On passe une très bonne soirée, à discuter avec Mohamed et sa cousine. Zora ne parle pas français, et Moha nous sert d’interprète.

Le lendemain, nous décidons d’aller faire un tour dans la montagne avec Moha. On part d’un endroit de la montagne proche de formations rocheuses qu’on appelle les « Doigts de Singes », ou le « Cerveau de l’Atlas ». Ces amas de pierres sédimentaires sont très spectaculaires. Elles sont d’une couleur rouge-orangé très vif, et les rochers ont des formes tout à fait surprenantes.

Au bout d’une heure de marche environ, nous arrivons à un petit campement de nomades installé dans des grottes. Contrairement aux autres camps  de nomades que nous connaissons, celui-ci est relativement proche d’une route et la famille a donc l’habitude de recevoir des visites. Mais c’est toujours le même accueil, la même gentillesse et la même simplicité. Nous nous déchaussons et pénétrons dans la grotte. Nous nous asseyons sur les tapis pendant que notre hôte prépare le thé. La femme et le plus jeune des enfants sont avec nous, alors que les 2 plus grands jouent dehors. Un petit biquet dort dans un coin, et Elise en profite pour le dessiner. Le père a un air de famille avec Gad Elmaleh, et il rit de bon cœur lorsqu’on lui dit qu’il est le sosie d’un acteur français célèbre…

Dans la grotte des berbères nomades

Nous reprenons notre route et continuons encore un peu vers le Nord-Est pour décrire une grande boucle. On arrive à un oued très large, plus d’une cinquantaine de mètres de largeur. Il est complètement  à sec. Difficile d’imaginer que la veille il débordait ! C’est impressionnant de voir à quelle vitesse les cours d’eau se remplissent et se vident dans ces zones montagneuses. Nous marchons dans le lit de l’oued jusqu’à ce que nous  notre point de départ et nous rentrons à la Kasbah Mogador. Cette seconde soirée chez Zora est, comme la précédente, très gourmande et très conviviale.

Le lendemain, Zora vient nous chercher avant le petit déjeuner. Elle nous conduit dans une dépendance de la maison où elle a allumé un feu.
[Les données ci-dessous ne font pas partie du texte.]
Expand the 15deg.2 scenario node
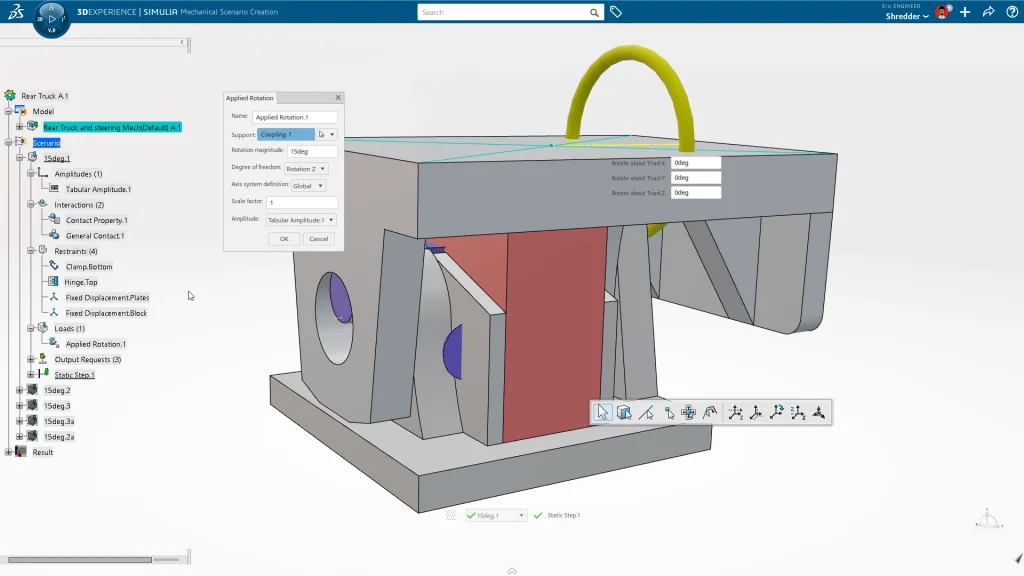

Elle nous montre la fabrication de ce délicieux pain marocain que nous mangeons pour le petit déjeuner, agrémenté de beurre et de confitures maison. Une belle corbeille de fruits complète le tout, avec bien entendu du thé à la menthe et … l’inévitable vache qui rit.

Juste le temps de monter la fameuse route en lacets serrés qui conduit en haut des Gorges du Dadès, et nous reprenons la route de Marrakech, avec comme toujours le regret d’avoir passé trop peu de temps dans ces montagnes que nous aimons tant.